Data from Lookonchain confirmed that WLFI sent 47 million WLFI tokens, valued at approximately $11.34 million, to a burn wallet on September 2, 2025, permanently removing them from circulation. The burned tokens represent about 0.172% of WLFI’s circulating supply of approximately 27.3 billion tokens, out of an original total supply of 100 billion. Ethereum transaction records show the total supply has now decreased to approximately 27.253 billion tokens.

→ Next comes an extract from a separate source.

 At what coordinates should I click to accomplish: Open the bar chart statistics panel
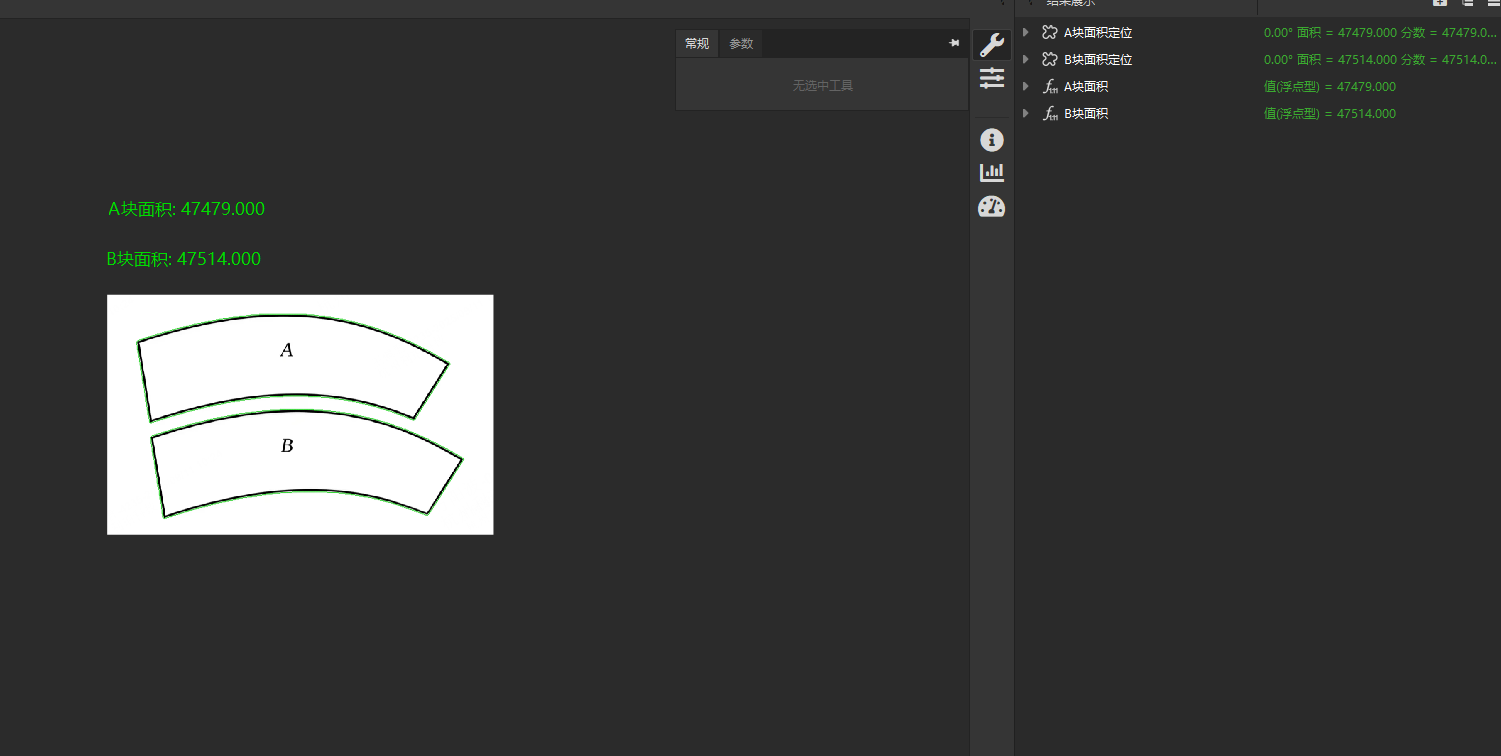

Emergency Measures and Market Psychology
Token burns are a widely used mechanism in the cryptocurrency space, aimed at reducing circulating supply and, in theory, increasing the value of remaining tokens. WLFI has positioned its burn initiative as part of a broader stabilization strategy, proposing a formal buyback-and-burn program funded through fees generated from liquidity owned and managed by the WLFI protocol itself. According to the project, this approach is intended to “increase the relative ownership percentage of committed long-term holders” while systematically removing tokens held by short-term speculators.
The buy-back and burn proposal released on Tuesday has already garnered approval from 133 early respondents, though an official vote remains pending. The plan would utilize fees collected from trading activity across Ethereum, BNB Chain, and Solana liquidity pools to systematically purchase and destroy WLFI tokens. This mechanism aims to create sustained upward pressure on prices by reducing the available supply over time.
Critics have not remained silent about WLFI’s troubled launch. Social media users targeted Eric Trump directly, accusing him of promoting a project that quickly lost value after going public. Multiple traders described the venture as a “pump and dump scam”, though the WLFI team has not directly addressed these serious accusations. Some analysts flagged potential insider activity, with wallet analysis suggesting certain holders may have sold tokens before the broader market recognized the downturn.
Broader Market Implications and Industry Concerns
Industry veterans express growing concern about celebrity-backed tokens damaging cryptocurrency’s reputation. Kevin Rusher, founder of real-world asset platform RAAC, argues that true longevity in the ecosystem depends on institutional adoption rather than “celebrity tokens or short-term hype”.
As speculation continues to dominate headlines, industry leaders are urging a return to fundamentals, where utility, regulation, and institutional trust outweigh influencer-driven noise. Without a course correction, they argue, the industry risks trading long-term credibility for short-term clicks.